Je sais qu'à la base mon problème vient du fait que j'ai une personnalité trop émotive et hyper-sensible, mais bon je suis née comme ça et je sais maintenant que je ne la changerais pas.
à 12 ans j'ai fais ma première tentative de suicide, j'étais en 5ème, loupé heureusement, mais j'ai alors commencé à fumer, une façon en quelque sorte de mettre un écran (de fumée) entre soi et les autres pour se protéger.
à 15-16 ans, mes amis s'amusaient, rigolaient, voyaient la vie simple et pleine d'espoir, moi je pleurais en pensant aux malheurs du monde, aux enfants qui mourraient de faim ou que l'on battaient, j'été envahie par une immense compassion pour le reste du monde, et j'enrageais de mon impuissance à ne pas pouvoir y changer quoique ce soit, j'étais révoltée par l'injustice et la cruauté des hommes et de la vie. Mais bon, qui aurait eu envie d'avoir une copine aussi triste et pessimiste, alors je me suis aperçu qu'avec quelques verres, j'oubliais tout ça, et j'étais drôle et d'agréable compagnie, et j'avais pleins d'amis... cela a commencé comme ça mais c'était encore peu fréquent, seulement les sorties avec les copains.
à 17 ans en 1983, problèmes familiaux, je me fâche avec mes parents, je pars de la maison, pour faire mes études dans une autre ville et ne rentre donc plus ni pour les week-end, ni pour les vacances. Comportement buté d'adolescente, je sais, mais malgré tout je souffre terriblement de la rupture, de la solitude, de la peur de l'inconnu, du manque de moyens financiers, donc deuxième tentative de suicide, et alors là c'est la dégringolade et le refuge dans une alcoolisation quotidienne. je termine malgré tout mes études en 85 et me retrouve au chomage, de pire en pire... suis 3 ans de vie de patachon faite de petits boulots minables, de cuites terribles, de problèmes en tout genre, souvent liés à ma consommation excessive, pas d'argent, interdiction de chéquiers, agressions (sur ma personne) car certains savent trés bien repérer les personnes faibles...enfin bref l'enfer !!!
--
**ÉNONCÉ:** Retranscrivez à l'identique le passage de l'extrait qui commence à « à 12 ans j'ai » et se termine à « pour se protéger. ». Appuyez-vous uniquement sur l'extrait.
--
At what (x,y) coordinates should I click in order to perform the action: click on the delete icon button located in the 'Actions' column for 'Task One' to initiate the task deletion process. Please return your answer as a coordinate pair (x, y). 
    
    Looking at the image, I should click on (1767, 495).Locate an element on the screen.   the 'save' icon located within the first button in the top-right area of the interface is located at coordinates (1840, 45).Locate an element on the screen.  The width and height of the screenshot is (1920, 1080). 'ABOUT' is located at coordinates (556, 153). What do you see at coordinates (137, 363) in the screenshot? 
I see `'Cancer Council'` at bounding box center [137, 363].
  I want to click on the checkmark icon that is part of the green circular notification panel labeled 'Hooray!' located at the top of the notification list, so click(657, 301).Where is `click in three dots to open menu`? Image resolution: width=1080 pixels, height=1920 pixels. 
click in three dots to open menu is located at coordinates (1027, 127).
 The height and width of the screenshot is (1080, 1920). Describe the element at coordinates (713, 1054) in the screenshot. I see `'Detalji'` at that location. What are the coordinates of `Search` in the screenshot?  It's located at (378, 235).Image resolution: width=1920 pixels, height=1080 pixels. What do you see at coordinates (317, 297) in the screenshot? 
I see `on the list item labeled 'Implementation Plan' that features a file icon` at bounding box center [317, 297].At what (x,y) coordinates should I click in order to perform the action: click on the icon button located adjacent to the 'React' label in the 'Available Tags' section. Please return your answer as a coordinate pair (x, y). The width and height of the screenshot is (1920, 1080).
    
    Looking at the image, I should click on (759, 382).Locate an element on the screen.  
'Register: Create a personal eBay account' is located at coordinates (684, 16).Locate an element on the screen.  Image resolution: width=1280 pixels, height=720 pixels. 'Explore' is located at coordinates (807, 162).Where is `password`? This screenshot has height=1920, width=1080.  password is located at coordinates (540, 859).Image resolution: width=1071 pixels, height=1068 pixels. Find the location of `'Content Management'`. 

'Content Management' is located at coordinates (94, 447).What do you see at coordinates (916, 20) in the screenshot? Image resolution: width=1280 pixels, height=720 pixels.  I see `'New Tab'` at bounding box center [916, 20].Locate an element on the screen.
--
**RÉSULTAT FINAL:**
à 12 ans j'ai fais ma première tentative de suicide, j'étais en 5ème, loupé heureusement, mais j'ai alors commencé à fumer, une façon en quelque sorte de mettre un écran (de fumée) entre soi et les autres pour se protéger.